READING PASSAGE
Discussion about the project is at the ACMS forums here (Australian Computer Museum Society)
https://forum.acms.org.au/t/retrochallenge-2022-10-the-captrex-vectrex-screenshot-device/260

TL;DR

Here's a presentation at the Syntax Demo Party in Melbourne, which shows the finished (mostly working) machine. Spoilers! Read below for the full development process.

The Vectrex and the Plotter

The Vectrex is a pretty unique device in the home market. It's a vector based games console from 1982. The only home vector computer ever?
What's great about it is there is no resolution. No dots, only lines, like a laser show. It really looks unique in real life and seeing one on Youtube simply doesn't look the same. Possibly the only home computer you can't properly emulate!

I also have this. A Roland DXY 980a plotter from 1984, which I was going to restore. It physically draws lines with a little pen. Commonly used to draw CAD drawings in the 80s when modern style printers were even worse than they are now.
Like a 3D printer, but only 2 Ds. But what am I going to use it for?

I suspect you already know.. 

The Idea

I've got a Vectrex, I've got a vector plotter.... It's destiny!

My idea is to somehow tap the analogue x/y/intensity values going to the CRT in the Vectrex monitor and send them to the plotter to draw. The only way to take a true screenshot and printout of a Vectrex! Pixels be damned!
I suspect there will be some (many) unforseen analogue shenanegans that aren't apparent to my brain right now, but it *should* work?
I also don't want to use any modern Vectrex hardware or cartridges. Just raw Vectrex POWER.

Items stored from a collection
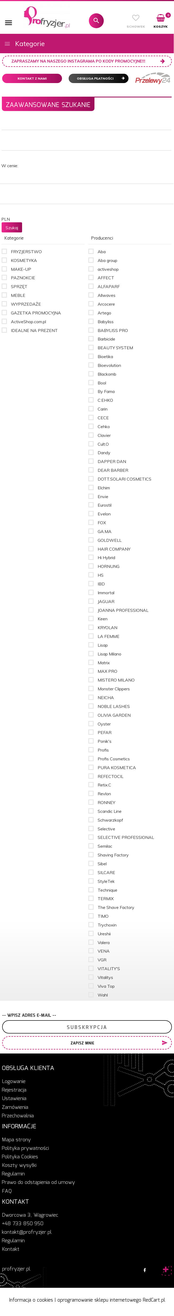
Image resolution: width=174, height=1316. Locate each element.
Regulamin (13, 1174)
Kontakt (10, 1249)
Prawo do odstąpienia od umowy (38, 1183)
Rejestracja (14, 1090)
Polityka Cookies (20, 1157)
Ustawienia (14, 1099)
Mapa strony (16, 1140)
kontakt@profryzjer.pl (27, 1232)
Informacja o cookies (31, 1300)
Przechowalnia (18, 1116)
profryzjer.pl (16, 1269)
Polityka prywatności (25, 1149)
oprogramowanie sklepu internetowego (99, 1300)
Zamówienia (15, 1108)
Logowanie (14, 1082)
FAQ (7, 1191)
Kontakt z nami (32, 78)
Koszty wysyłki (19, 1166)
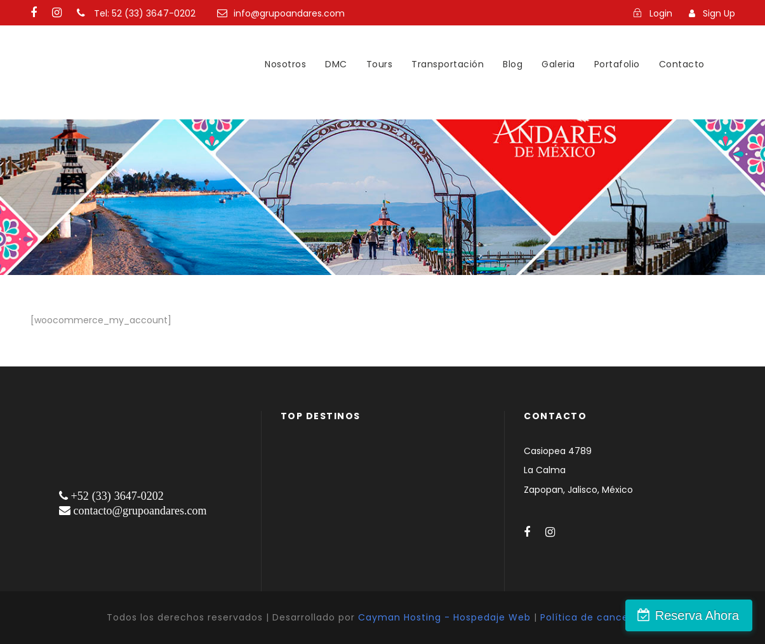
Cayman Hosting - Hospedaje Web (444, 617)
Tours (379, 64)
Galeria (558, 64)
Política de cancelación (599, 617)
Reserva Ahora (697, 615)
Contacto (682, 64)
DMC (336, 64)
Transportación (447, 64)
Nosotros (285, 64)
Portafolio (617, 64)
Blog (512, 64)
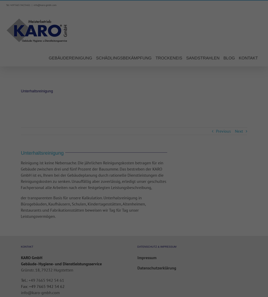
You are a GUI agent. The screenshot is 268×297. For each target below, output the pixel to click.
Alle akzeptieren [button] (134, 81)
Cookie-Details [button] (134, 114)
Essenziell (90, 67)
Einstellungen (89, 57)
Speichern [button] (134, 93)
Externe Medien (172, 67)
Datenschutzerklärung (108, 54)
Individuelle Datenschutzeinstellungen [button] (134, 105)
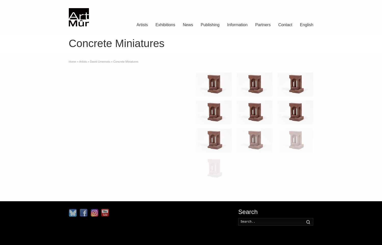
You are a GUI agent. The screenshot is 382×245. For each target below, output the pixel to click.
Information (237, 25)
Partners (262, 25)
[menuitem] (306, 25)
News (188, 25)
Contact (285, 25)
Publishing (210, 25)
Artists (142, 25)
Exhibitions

TASKS TO CARRY OUT
1) Please transcribe the section of the Vectrex post that opens with the words containing "Like a 3D printer, but" and closes with "it *should* work?".
2) Pick up the Vectrex post where it stops and keep writing it.

EXPECTED OUTPUTS
1)
Like a 3D printer, but only 2 Ds. But what am I going to use it for?

I suspect you already know.. 

The Idea

I've got a Vectrex, I've got a vector plotter.... It's destiny!

My idea is to somehow tap the analogue x/y/intensity values going to the CRT in the Vectrex monitor and send them to the plotter to draw. The only way to take a true screenshot and printout of a Vectrex! Pixels be damned!
I suspect there will be some (many) unforseen analogue shenanegans that aren't apparent to my brain right now, but it *should* work?

2)
The Plotter

First step is to see if my plotter even works. I got it recently and I don't really know the ins and outs of old school x/y plotters, but I really love how visual they are when printing out. It's hypnotising!

This one seems to have a lot wrong with it. It's seen better days for sure and it appears like the tensioning wires have broken or come loose, the buttons have been bashed in, the grabber arm Y axis is stuck and bent, it's missing the power brick and I can't see how the arm could grab the little pen it has?

On further inspection I can't really see how the original wire works. The X axis seems to be intact so it should have some sort of wheel at the end of the arm?

Ahh.. taking the arm apart, there's clearly something snapped off where a wheel probably went. That's going to be annoying to find the right size replacement and worse, make it strong enough to hold. The X axis wire is tight enough to play a note like a guitar!
I asked another plotter boffin to take a photo of his arm and sure enough, there's a little metal bearing.


The other issue is there's no power supply at all and the input I've never seen before. Plus it takes 9v AND 28v DC on the one plug?!


A full strip down and inspection later, I fixed the bashed button, reseated the arm, figured out how the thing even works and reassembled.

It seems the grabber is missing a plastic clip, which is vital. It looks like the pen holder section uses the same clips, so I'll borrow one from the 8th pen slot. I was thinking of 3d printing one, but the way it works needs a sharp point and it flexes. It's really cool how simple it is. We both thought of way over engineered solutions to how it might grab and let go of the pen, but there's no active parts at all. Just physics gripping the pen by sliding its fingers under the other grabber, then vice versa to return it.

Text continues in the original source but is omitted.